[Pixel coordinate grounding data]
··········
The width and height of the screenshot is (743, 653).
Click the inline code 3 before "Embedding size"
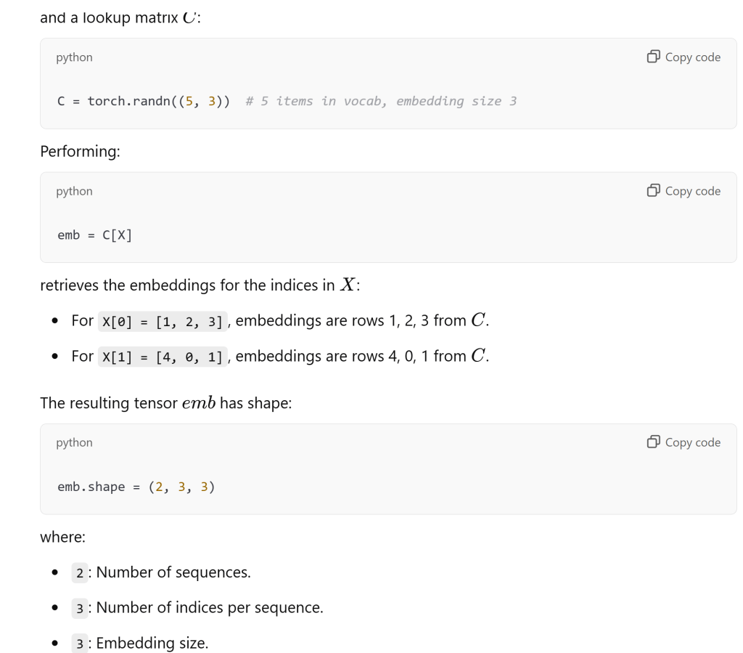(80, 644)
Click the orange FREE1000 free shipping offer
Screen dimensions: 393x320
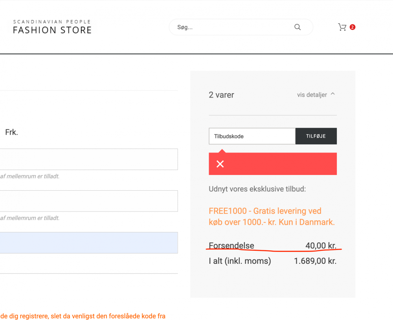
··········
> **What you are asked to do**:
Strip out the pictures and quote the remaining data word for word.

> **Written solution**:
The width and height of the screenshot is (743, 653).
Click the inline code 3 before "Embedding size"
(80, 644)
Click the orange FREE1000 free shipping offer
Screen dimensions: 393x320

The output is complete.